I had to explain to him that the amount I charge for rent is based on my ability to earn a profit on my investment (the home). That means I have to charge him enough to pay all the taxes and insurance on the property and generate a higher income than I could receive on an alternative investment.

If my property tax payment goes up, I would have to increase his rent by a similar amount. So while he doesn't pay the property taxes directly, his vote to increase my taxes would be a vote to increase his rent.

He was shocked… SHOCKED… that I would be so greedy as to force him to shoulder the burden of the increased cost of my investment. I explained to him the alternative if I was unable to earn a fair return on investment was to sell the house and move my money elsewhere – which would leave him and his family without a home.
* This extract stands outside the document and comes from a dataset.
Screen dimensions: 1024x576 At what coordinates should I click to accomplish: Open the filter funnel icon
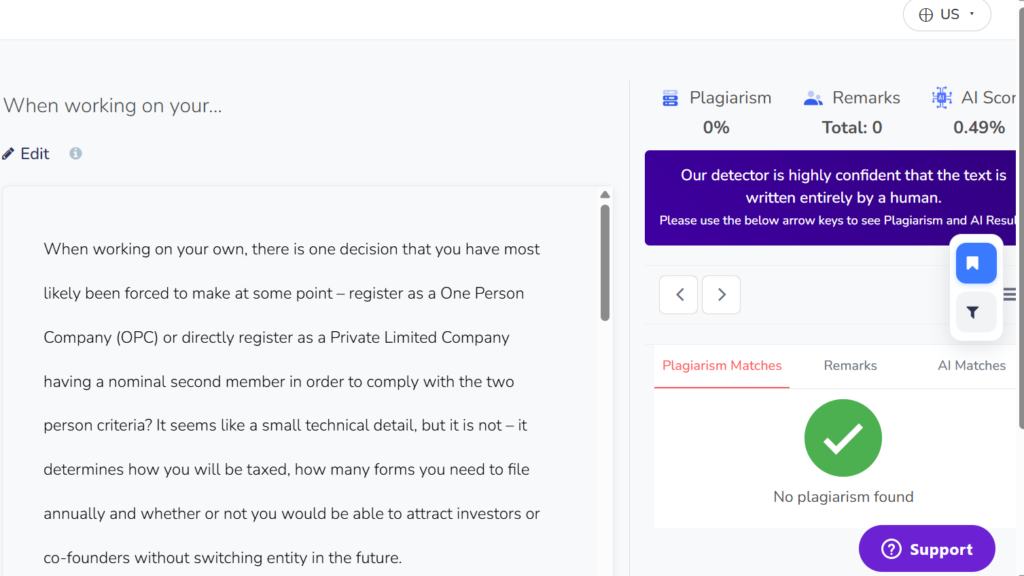(x=973, y=313)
Again, he expressed shock at my greed.

Funny, though… he didn't seem to mind it so much when he thought he was voting to take my money to spend on his daughters' education.

This is an educated man who is an executive at a large corporation… Yet he has no understanding of the basic laws of economics.

Is there any wonder we are in the mess we're in?

Prop 30 imposes an extra income tax, so it gets around the property tax issue. But the economic argument is the same. By imposing extra taxes on the "rich," the rich then need to raise prices in their businesses to make up for it… or else take measures to avoid the tax completely. That means everyone pays.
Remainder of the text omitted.